DATA EXTRACT:
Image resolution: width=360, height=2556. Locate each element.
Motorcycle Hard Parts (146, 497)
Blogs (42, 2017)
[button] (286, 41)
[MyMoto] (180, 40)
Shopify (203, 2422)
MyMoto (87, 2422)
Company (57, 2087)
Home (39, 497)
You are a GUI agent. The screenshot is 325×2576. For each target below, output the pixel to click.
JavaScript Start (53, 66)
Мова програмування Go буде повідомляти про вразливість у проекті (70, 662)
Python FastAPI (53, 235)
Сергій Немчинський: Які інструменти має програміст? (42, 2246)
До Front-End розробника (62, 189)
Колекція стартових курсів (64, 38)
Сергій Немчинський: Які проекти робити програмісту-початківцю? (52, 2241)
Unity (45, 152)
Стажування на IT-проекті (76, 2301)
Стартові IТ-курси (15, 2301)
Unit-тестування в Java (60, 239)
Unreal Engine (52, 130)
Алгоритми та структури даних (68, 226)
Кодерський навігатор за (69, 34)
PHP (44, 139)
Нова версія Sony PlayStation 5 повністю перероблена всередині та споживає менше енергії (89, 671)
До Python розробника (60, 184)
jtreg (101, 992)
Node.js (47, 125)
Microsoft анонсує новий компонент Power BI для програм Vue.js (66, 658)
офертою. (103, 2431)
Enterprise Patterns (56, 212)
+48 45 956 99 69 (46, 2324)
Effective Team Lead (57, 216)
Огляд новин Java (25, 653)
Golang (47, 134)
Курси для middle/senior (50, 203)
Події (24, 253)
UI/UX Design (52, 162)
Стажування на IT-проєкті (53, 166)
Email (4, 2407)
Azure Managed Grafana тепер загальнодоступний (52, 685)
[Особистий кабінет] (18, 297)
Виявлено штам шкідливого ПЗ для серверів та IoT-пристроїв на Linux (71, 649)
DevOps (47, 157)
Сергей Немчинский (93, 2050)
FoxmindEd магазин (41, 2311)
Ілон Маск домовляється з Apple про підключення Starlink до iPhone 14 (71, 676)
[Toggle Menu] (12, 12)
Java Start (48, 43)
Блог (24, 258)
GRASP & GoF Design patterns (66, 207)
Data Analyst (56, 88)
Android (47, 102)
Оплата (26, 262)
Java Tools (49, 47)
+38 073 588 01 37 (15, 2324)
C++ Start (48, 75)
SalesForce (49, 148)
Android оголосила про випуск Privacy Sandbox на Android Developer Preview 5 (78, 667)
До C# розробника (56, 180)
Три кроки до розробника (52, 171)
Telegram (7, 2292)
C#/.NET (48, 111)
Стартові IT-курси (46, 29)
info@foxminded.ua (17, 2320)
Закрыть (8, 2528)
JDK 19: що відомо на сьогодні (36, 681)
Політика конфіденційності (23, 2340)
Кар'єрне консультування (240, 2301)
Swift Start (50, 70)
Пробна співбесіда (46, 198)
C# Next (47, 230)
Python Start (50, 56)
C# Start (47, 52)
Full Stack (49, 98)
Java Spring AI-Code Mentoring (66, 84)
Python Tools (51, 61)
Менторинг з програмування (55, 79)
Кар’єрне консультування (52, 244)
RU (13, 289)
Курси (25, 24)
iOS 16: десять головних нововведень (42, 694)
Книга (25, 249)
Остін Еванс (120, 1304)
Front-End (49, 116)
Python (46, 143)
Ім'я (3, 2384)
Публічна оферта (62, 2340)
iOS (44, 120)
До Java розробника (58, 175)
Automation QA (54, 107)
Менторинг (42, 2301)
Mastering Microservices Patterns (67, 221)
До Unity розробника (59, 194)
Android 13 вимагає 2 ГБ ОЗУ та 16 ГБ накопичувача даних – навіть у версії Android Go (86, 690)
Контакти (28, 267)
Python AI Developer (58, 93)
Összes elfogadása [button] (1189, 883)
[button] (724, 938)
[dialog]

WHAT IS NEEDED:
Please restate each record exactly as it reads.

TASK OUTPUT:
Image resolution: width=360, height=2556. Locate each element.
Motorcycle Hard Parts (146, 497)
Blogs (42, 2017)
[button] (286, 41)
[MyMoto] (180, 40)
Shopify (203, 2422)
MyMoto (87, 2422)
Company (57, 2087)
Home (39, 497)
You are a GUI agent. The screenshot is 325×2576. For each target below, output the pixel to click.
JavaScript Start (53, 66)
Мова програмування Go буде повідомляти про вразливість у проекті (70, 662)
Python FastAPI (53, 235)
Сергій Немчинський: Які інструменти має програміст? (42, 2246)
До Front-End розробника (62, 189)
Колекція стартових курсів (64, 38)
Сергій Немчинський: Які проекти робити програмісту-початківцю? (52, 2241)
Unity (45, 152)
Стажування на IT-проекті (76, 2301)
Стартові IТ-курси (15, 2301)
Unit-тестування в Java (60, 239)
Unreal Engine (52, 130)
Алгоритми та структури даних (68, 226)
Кодерський навігатор за (69, 34)
PHP (44, 139)
Нова версія Sony PlayStation 5 повністю перероблена всередині та споживає менше енергії (89, 671)
До Python розробника (60, 184)
jtreg (101, 992)
Node.js (47, 125)
Microsoft анонсує новий компонент Power BI для програм Vue.js (66, 658)
офертою. (103, 2431)
Enterprise Patterns (56, 212)
+48 45 956 99 69 (46, 2324)
Effective Team Lead (57, 216)
Огляд новин Java (25, 653)
Golang (47, 134)
Курси для middle/senior (50, 203)
Події (24, 253)
UI/UX Design (52, 162)
Стажування на IT-проєкті (53, 166)
Email (4, 2407)
Azure Managed Grafana тепер загальнодоступний (52, 685)
[Особистий кабінет] (18, 297)
Виявлено штам шкідливого ПЗ для серверів та IoT-пристроїв на Linux (71, 649)
DevOps (47, 157)
Сергей Немчинский (93, 2050)
FoxmindEd магазин (41, 2311)
Ілон Маск домовляється з Apple про підключення Starlink до iPhone 14 (71, 676)
[Toggle Menu] (12, 12)
Java Start (48, 43)
Блог (24, 258)
GRASP & GoF Design patterns (66, 207)
Data Analyst (56, 88)
Android (47, 102)
Оплата (26, 262)
Java Tools (49, 47)
+38 073 588 01 37 (15, 2324)
C++ Start (48, 75)
SalesForce (49, 148)
Android оголосила про випуск Privacy Sandbox на Android Developer Preview 5 (78, 667)
До C# розробника (56, 180)
Три кроки до розробника (52, 171)
Telegram (7, 2292)
C#/.NET (48, 111)
Стартові IT-курси (46, 29)
info@foxminded.ua (17, 2320)
Закрыть (8, 2528)
JDK 19: що відомо на сьогодні (36, 681)
Політика конфіденційності (23, 2340)
Кар'єрне консультування (240, 2301)
Swift Start (50, 70)
Пробна співбесіда (46, 198)
C# Next (47, 230)
Python Start (50, 56)
C# Start (47, 52)
Full Stack (49, 98)
Java Spring AI-Code Mentoring (66, 84)
Python Tools (51, 61)
Менторинг з програмування (55, 79)
Кар’єрне консультування (52, 244)
RU (13, 289)
Курси (25, 24)
iOS 16: десять головних нововведень (42, 694)
Книга (25, 249)
Остін Еванс (120, 1304)
Front-End (49, 116)
Python (46, 143)
Ім'я (3, 2384)
Публічна оферта (62, 2340)
iOS (44, 120)
До Java розробника (58, 175)
Automation QA (54, 107)
Менторинг (42, 2301)
Mastering Microservices Patterns (67, 221)
До Unity розробника (59, 194)
Android 13 вимагає 2 ГБ ОЗУ та 16 ГБ накопичувача даних – навіть у версії Android Go (86, 690)
Контакти (28, 267)
Python AI Developer (58, 93)
Összes elfogadása [button] (1189, 883)
[button] (724, 938)
[dialog]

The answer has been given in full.